The last time Forest visited Oakwell in the league, Callum Styles saved his team from relegation with a crucial last-ditch tackle in the build-up to Patrick Schmidt’s 94th-minute goal.

This time, 20-year-old not scored the stunning opening goal which was his first at Oakwell. He also produced probably his best defensive performance since being converted to a left wing-back as he made the most tackles of any Barnsley player as well as a crucial block in his six-yard box from Joe Lolley at 0-0.

He also made the most touches and passes of any Reds player as he continued to excel on the left and also in his natural position in the centre after Mowatt was taken off.

Styles spoke after the game of wanting to play at the highest level and he certainly appears capable of doing so, but the Reds must look to keep him as long as they can and demand only a huge price for what seems to be a very special talent.


Two minutes after Styles scored, Cauley Woodrow converted from a Brittain cross for his first open play goal in the league in 18 games across 269 days since he got the winner at Hull City in February.

The striker - who had been dropped by Gerhard Struber for the previous league meeting of the clubs - had already scored against Forest this season in the cup then added three league penalties.

He moved onto five goals in 11 matches so is well on course to better last season’s tally of 15 and pass Sam Winnall’s 48 who is the only Barnsley played to net more than Woodrow’s 39 in 89 since Bruce Dyer left the club in 2003.

The first open play league goal could be an important psychological barrier to leap over, especially at the end of a game in which he could have had a hat-trick as he had hit the bar either side of half-time. Woodrow is a high-quality Championship striker and a major asset for the club.

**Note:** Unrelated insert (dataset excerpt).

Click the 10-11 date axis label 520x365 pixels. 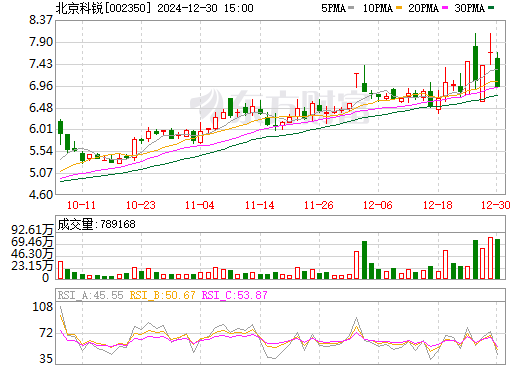coord(81,205)
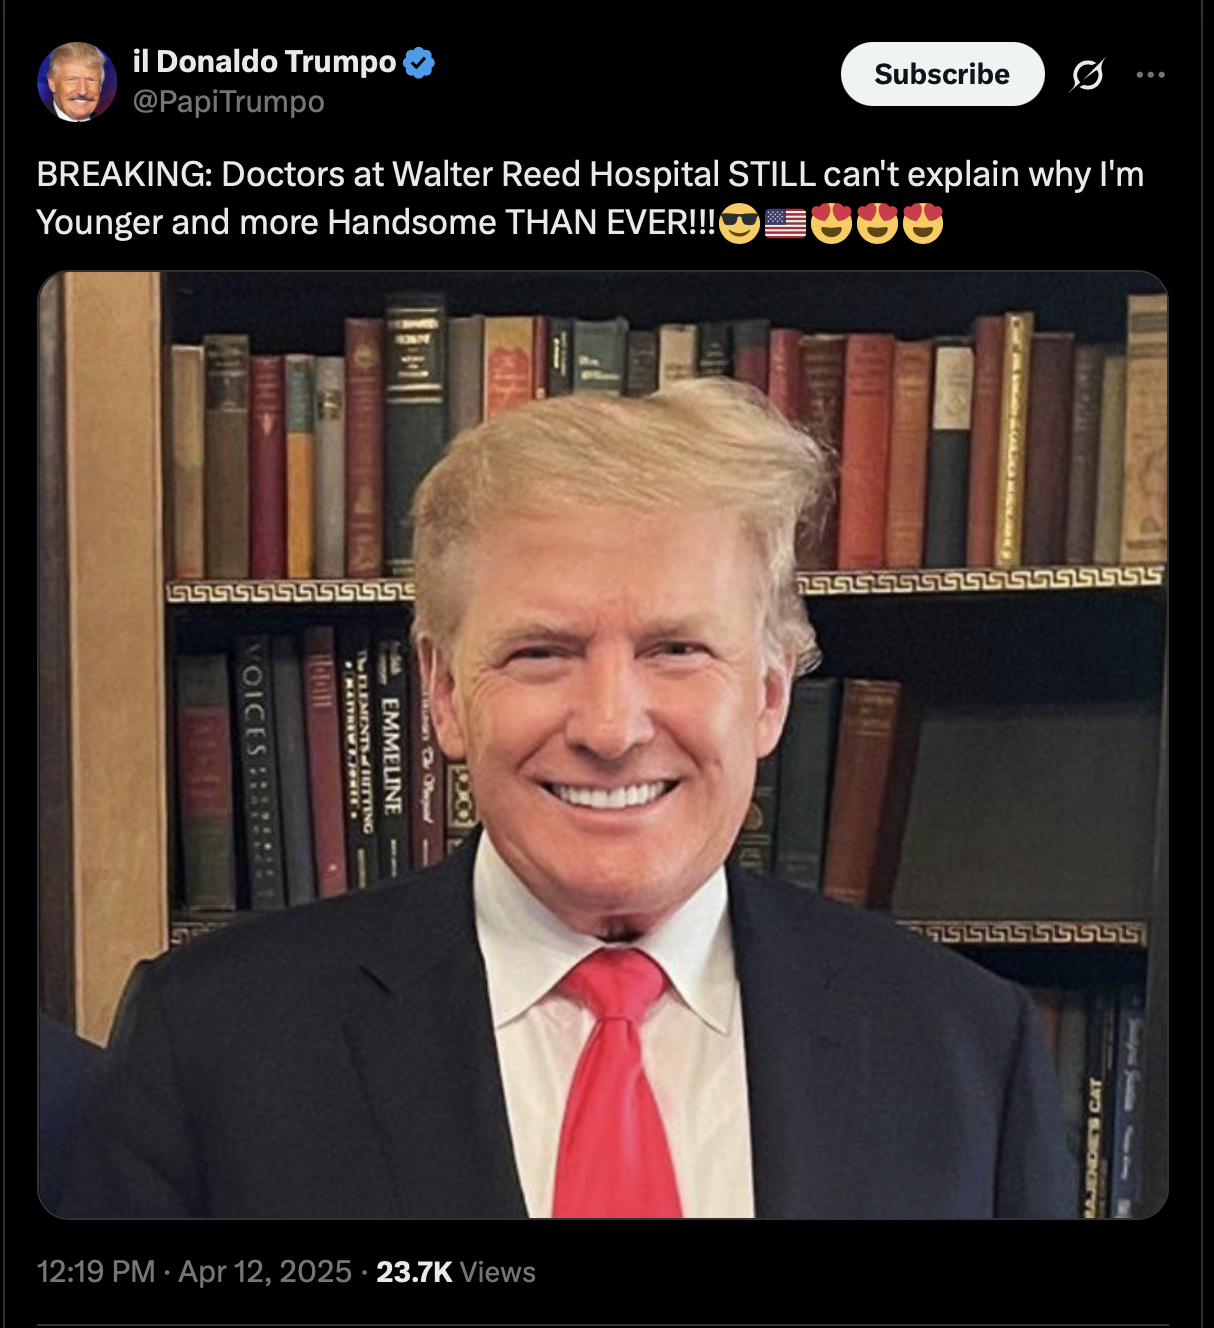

It is difficult to know how much to read into this run of four wins and four clean sheets in Ismael’s first five games.

The other 11 games in this gruelling 12-game spell until January 2 will show us more clearly how far up the table the Reds can push this season.

But it is hard not to get excited about this young side - the football they are playing, goals they are scoring, maturity they are showing to keep goals out and manage games as well as the impact the impressive Ismael has clearly made so far.

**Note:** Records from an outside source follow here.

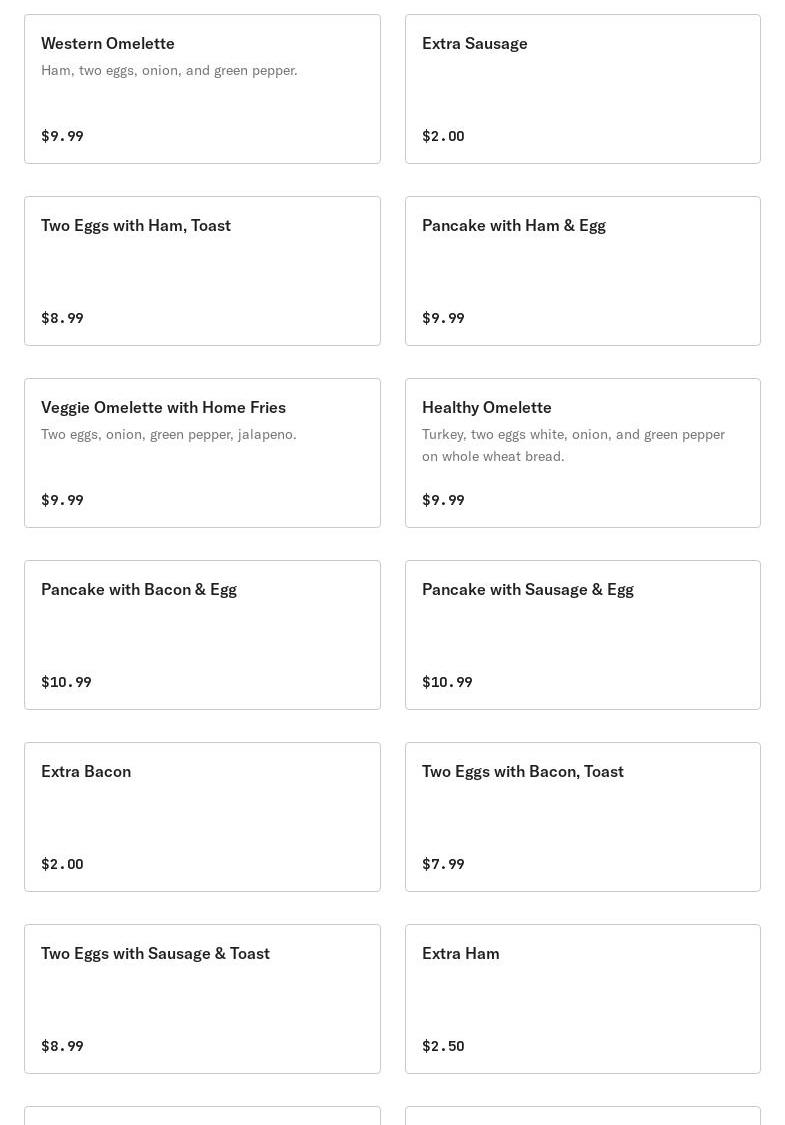Select Two Eggs with Bacon, Toast
Screen dimensions: 785x1125
tap(582, 817)
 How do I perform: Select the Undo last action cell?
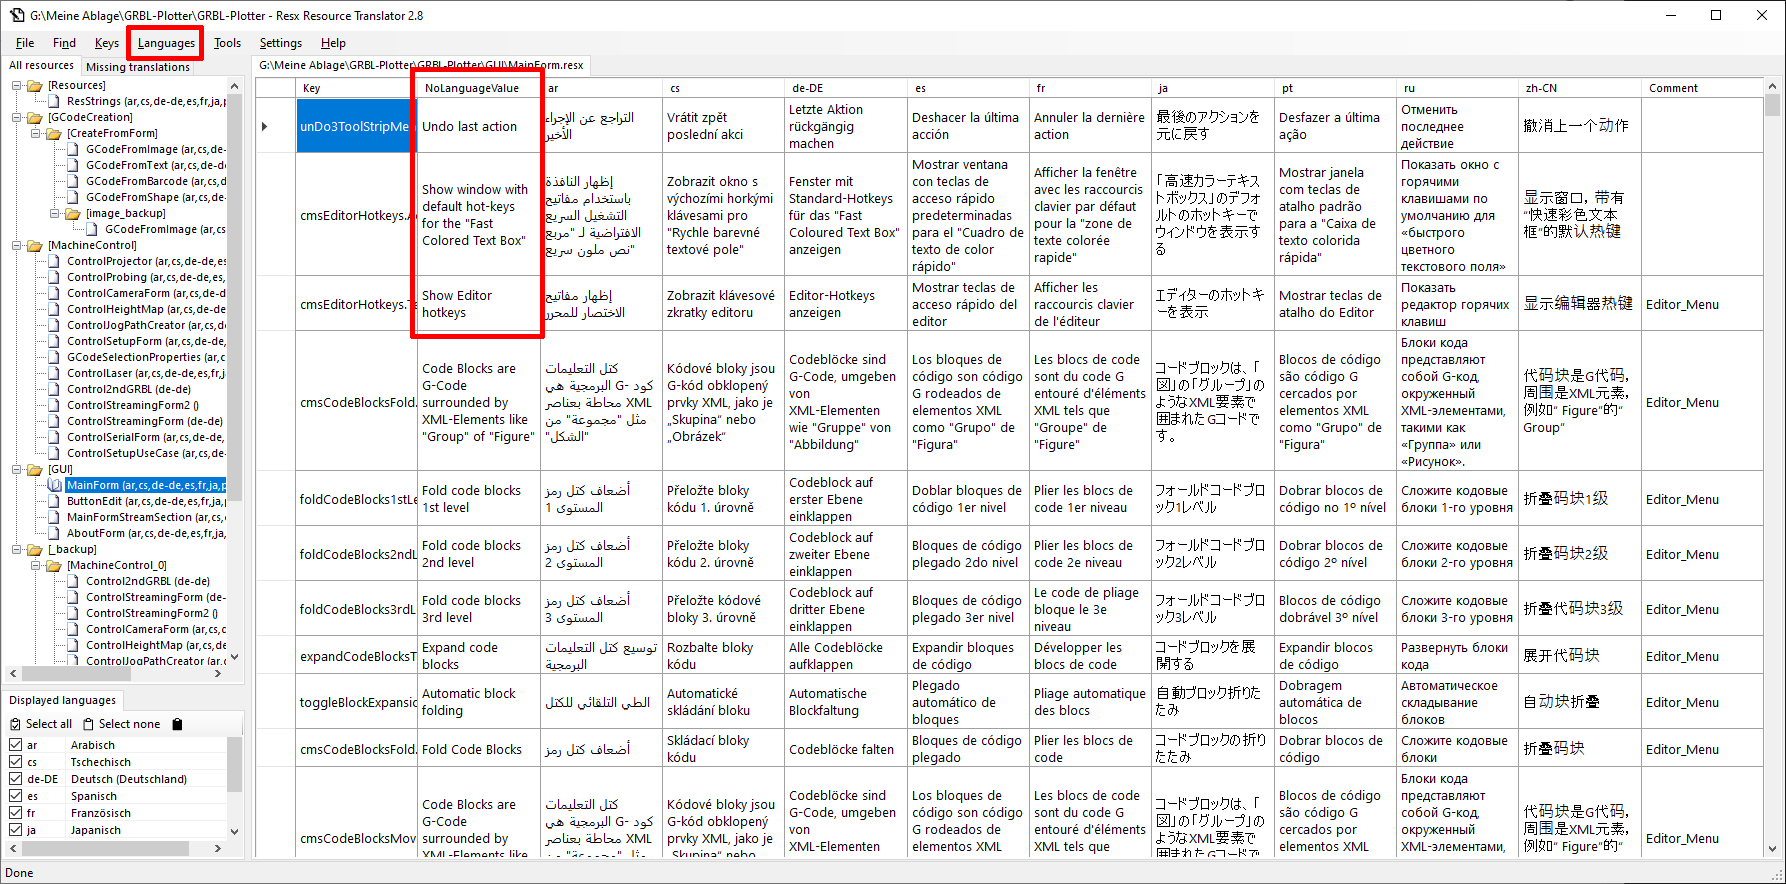478,127
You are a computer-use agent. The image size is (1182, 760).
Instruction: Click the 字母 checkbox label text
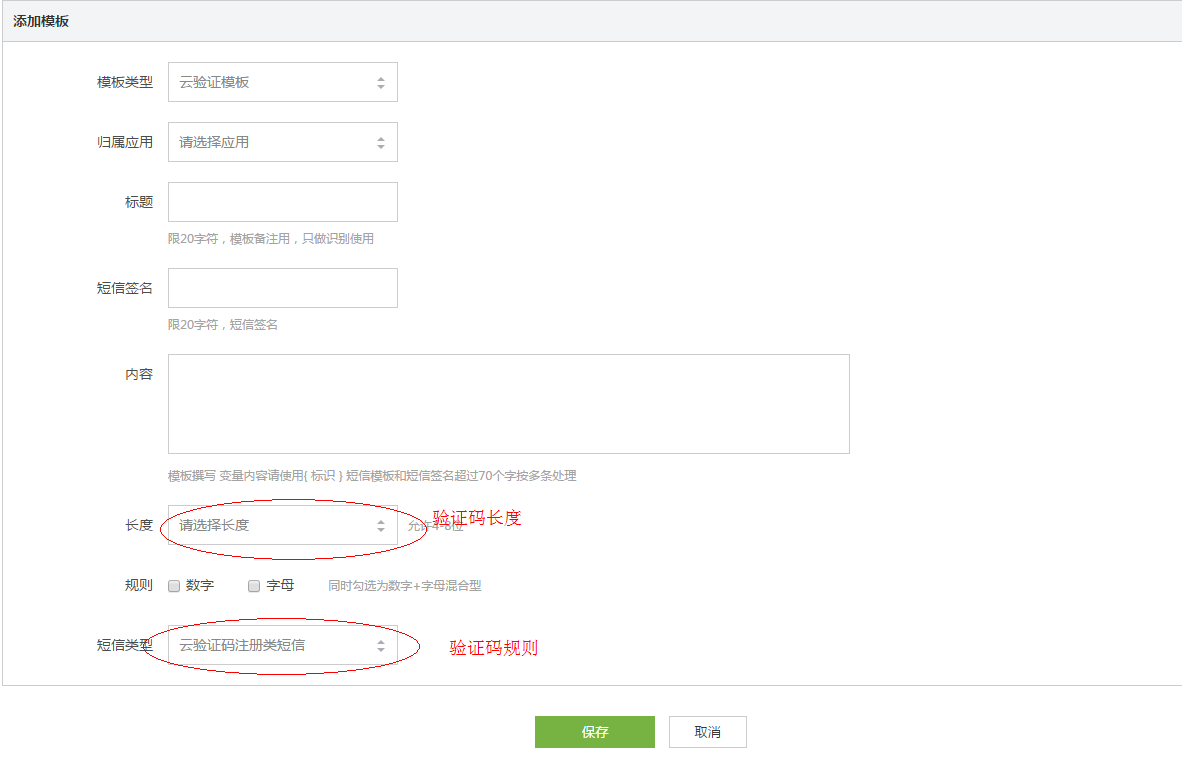[280, 586]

Four wins out of five in the Championship is not usual form for Barnsley in recent decades. If this good run goes on, supporters will start to dream of a special season despite the looming spectre of the January transfer window which has killed off such dreams in the past.

Whether or not they can keep this run going, they have definitely made substantial progress. After 12 games of last season, Barnsley had seven points and were bottom, having conceded 23 goals. After 12 games of this season, they have 16 points and are eight points clear of the bottom three (six off the play-offs) with a positive goal difference.

A top half finish seems an ambitious but realistic aim for this in-form side.


Since football restarted in June, Barnsley lost once at Oakwell and Nottingham Forest have lost there three times.

Saturday was the third time in Barnsley’s eight home games that they had beaten Forest, with the last two bringing 1-0 wins in the final Oakwell league game of last season and the first match of this campaign in the EFL Cup.

In all three matches, Barnsley have looked the better side and deserved winners.

Forest started just two of the same players who lost 1-0 at Oakwell in July whereas Barnsley started six of the same players.

Both sides had changed manager since then and, while Chris Hughton lost to the Reds for the first time in his seventh meeting, Ismael called the win ‘my first real game in English football’ after an international break following a hectic first fortnight in the role. As the Reds also won at Derby, the international break was bookended by 2-0 wins over East Midlands clubs who had spent heavily on their squads but are below Barnsley in the table.